La première section concerne l'IVG en cas de situation de détresse, appréciée par la femme intéressée en dehors de tout état pathologique. Elle seule est juge de la situation, sans l'avis ni de son conjoint, ni d'un médecin. La femme informée par le médecin ou par l'équipe d'un centre de contraception, prend seule la décision, après réflexion d'une semaine. Dans un tel cas de détresse exprimée par la femme, la loi de 1975 dépénalise l'interruption de grossesse, aussi bien pour la femme que pour le médecin qui la pratique suivant le protocole établi par la loi.

Dans la deuxième section (art. L.162-12 et L.162-13 du code de la santé publique), l'interruption volontaire de grossesse, appelée improprement avortement thérapeutique, peut être pratiquée pour une raison pathologique : la poursuite de la grossesse met en péril grave la santé de la femme, ou il y a une forte probabilité que l'enfant à naître soit atteint d'une affection d'une particulière gravité, reconnue comme incurable au moment du diagnostic(voir note 1).

L'avis de deux médecins - l'un exerçant dans un établissement hospitalier, l'autre inscrit sur la liste des experts - est recueilli. Il est hautement souhaitable que l'un de ces experts appartienne à un centre de diagnostic prénatal ou de foeto-pathologie.

En effet, les indications maternelles d'interruption volontaire de grossesse, fréquentes au moment de la promulgation de la loi, ont actuellement à peu près disparu. A l'inverse, le diagnostic d'une atteinte foetale in utero a augmenté, grâce au développement d'explorations de plus en plus sophistiquées (échographie, doppler couleur, amniocentèse, biologie moléculaire, ponction au cordon...).

Ces explorations ont permis de reconnaître des cas pathologiques foetaux plus ou moins graves avant la naissance. Il est préférable que leur diagnostic ne soit pas établi par un seul médecin, mais par une équipe de médecins spécialistes de différents domaines : obstétricien, pédiatre, néonatologue, chirurgien pédiatrique, généticien, anesthésiste... Les cas difficiles seront donc soumis à cette équipe médicale, chaque médecin supportant la responsabilité des actes de sa compétence.

C'est à la femme à décider en dernier ressort.

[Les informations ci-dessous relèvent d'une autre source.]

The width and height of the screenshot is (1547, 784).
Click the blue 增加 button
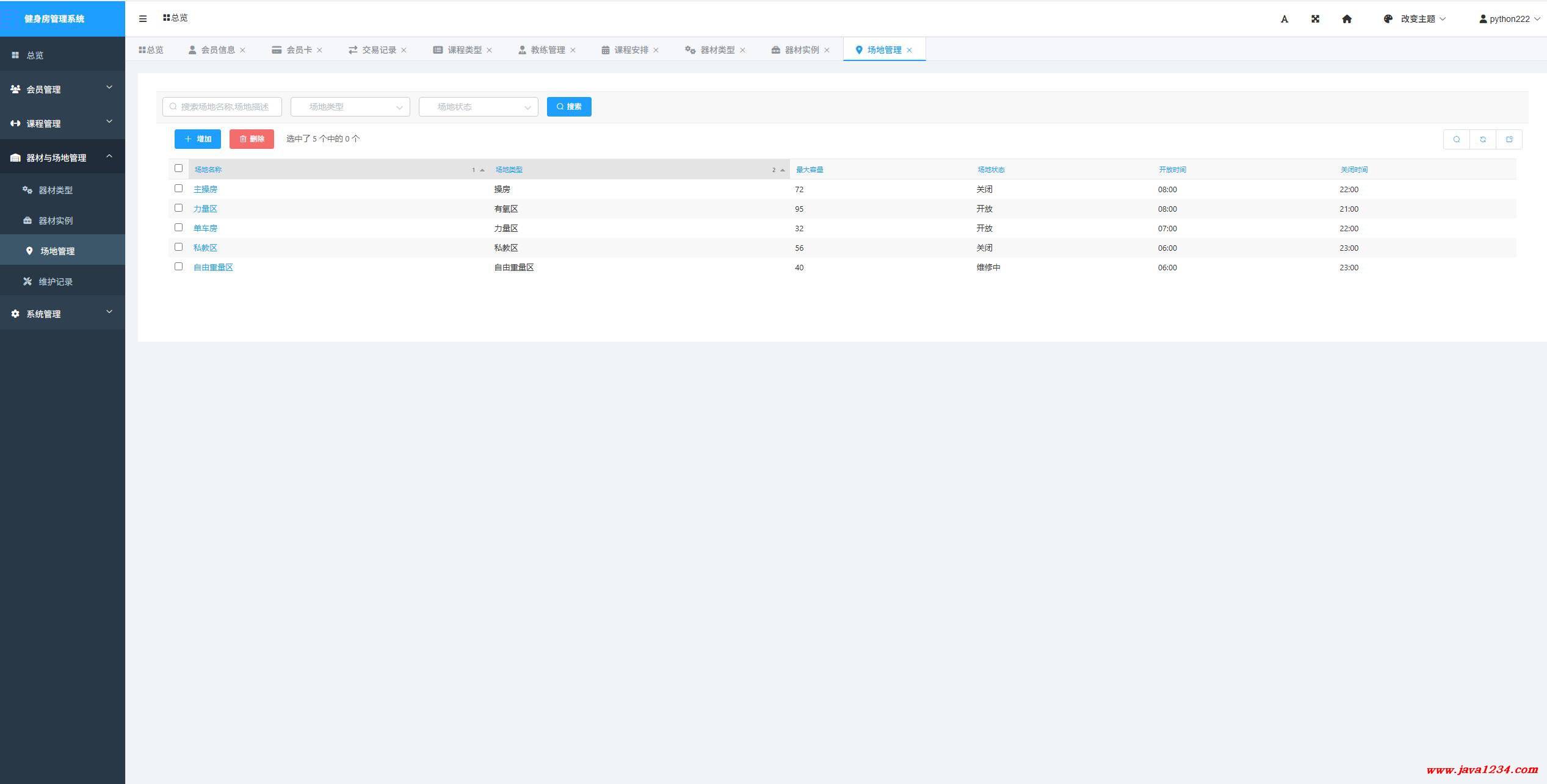tap(198, 139)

Il faut éviter dérives et laxisme, la femme ou le couple souhaitant, a priori, un enfant parfait.

Le médecin doit suivre, de façon stricte et obligatoire, la procédure fixée par le code de la santé publique, et l'interruption de grossesse ne doit pas résulter d'une décision hâtive, prise par la femme sur l'avis d'un seul médecin.

Si les deux cas d'interruption de grossesse précisés par la loi sont dépénalisés, ils le sont pour la femme et pour le médecin. Le médecin a la possibilité de refuser de pratiquer un tel acte, compte tenu de la clause de conscience introduite dans la loi. Il a alors l'obligation d'en informer l'intéressée sans délai, dès la première consultation, en lui fournissant tous les renseignements utiles pour la laisser mettre sa décision à exécution.


notes

(1) L'article R. 162-29 du code de la santé publique indique que s'il apparaît après un diagnostic prénatal "qu'existe une forte probabilité que l'enfant à naître soit atteint d'une affection d'une particulière gravité reconnue comme incurable au moment du diagnostic, et si la femme enceinte en fait la demande, l'un des médecins (du centre pluridisciplinaire de diagnostic prénatal) établit, après examen et discussion conformément à l'article L.162-12, l'attestation prévue à ce dernier article."